WHAT TO DO - Make an exact copy of the records, leaving out the images.

(Stored data entries)
== Segment start ==

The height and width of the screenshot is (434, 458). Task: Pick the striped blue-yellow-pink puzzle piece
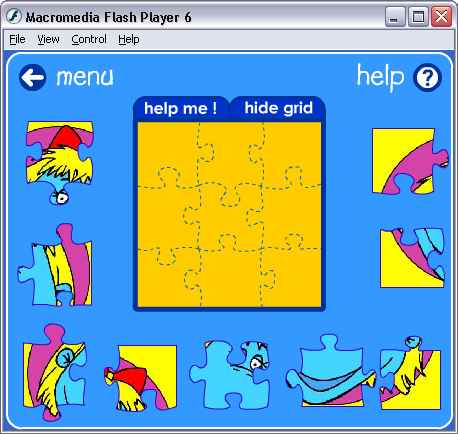click(55, 265)
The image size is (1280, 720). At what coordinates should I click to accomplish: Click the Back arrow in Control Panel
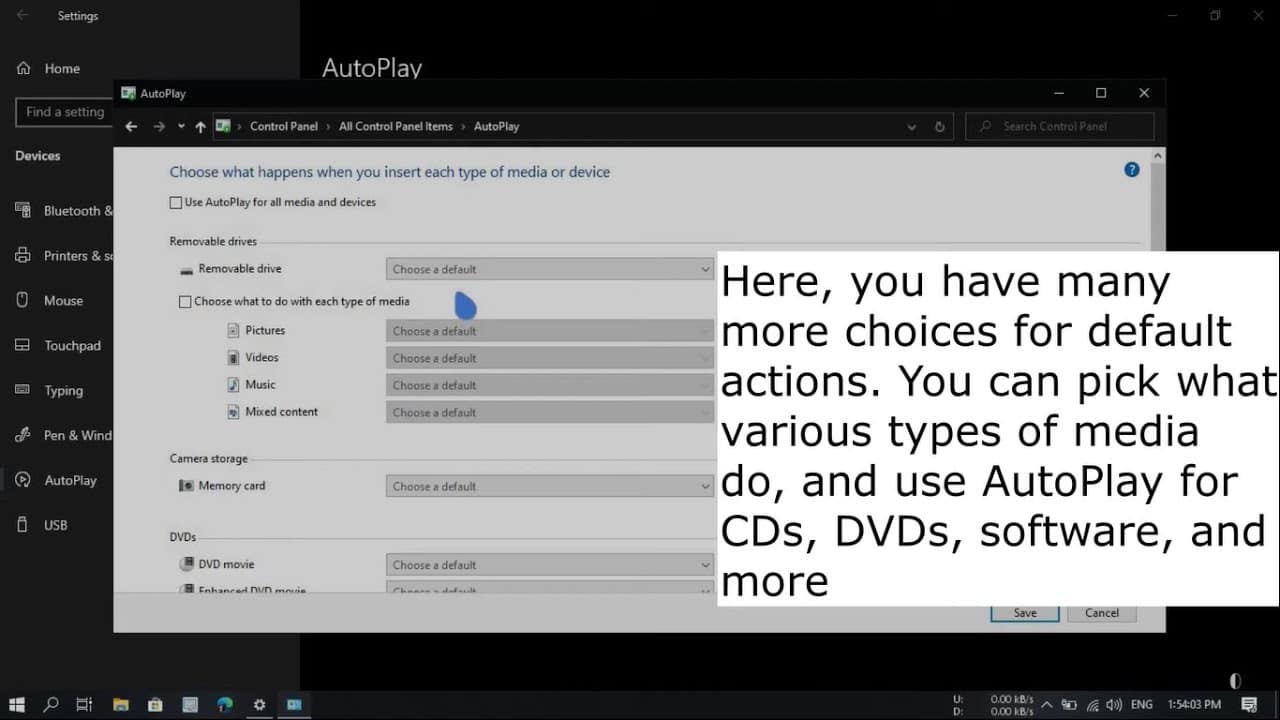[131, 127]
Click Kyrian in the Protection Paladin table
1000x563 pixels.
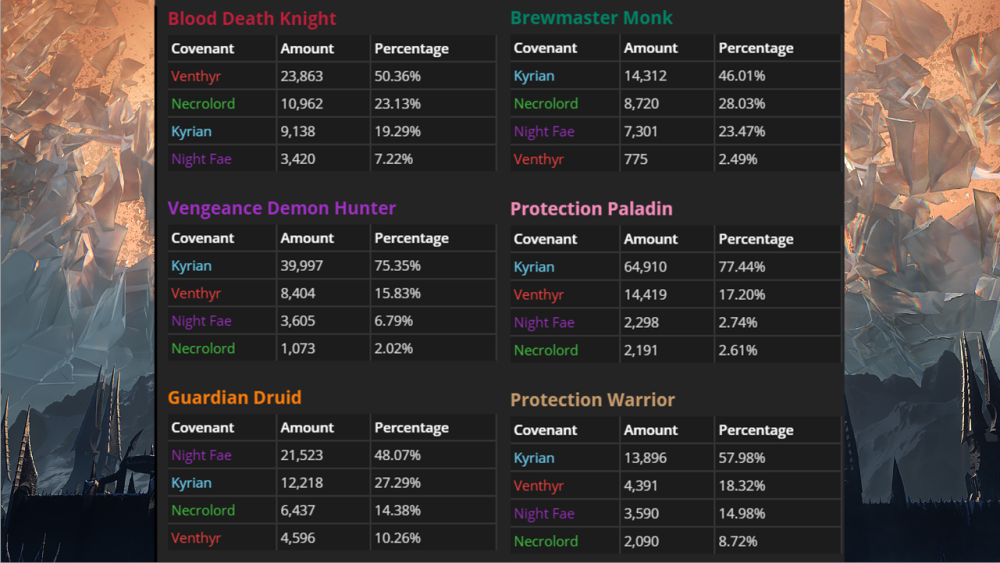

== Segment end ==

TASK RESPONSE -
The height and width of the screenshot is (434, 458). Task: Pick the striped blue-yellow-pink puzzle piece
click(55, 265)
The image size is (1280, 720). At what coordinates should I click to accomplish: Click the Back arrow in Control Panel
[131, 127]
Click Kyrian in the Protection Paladin table
1000x563 pixels.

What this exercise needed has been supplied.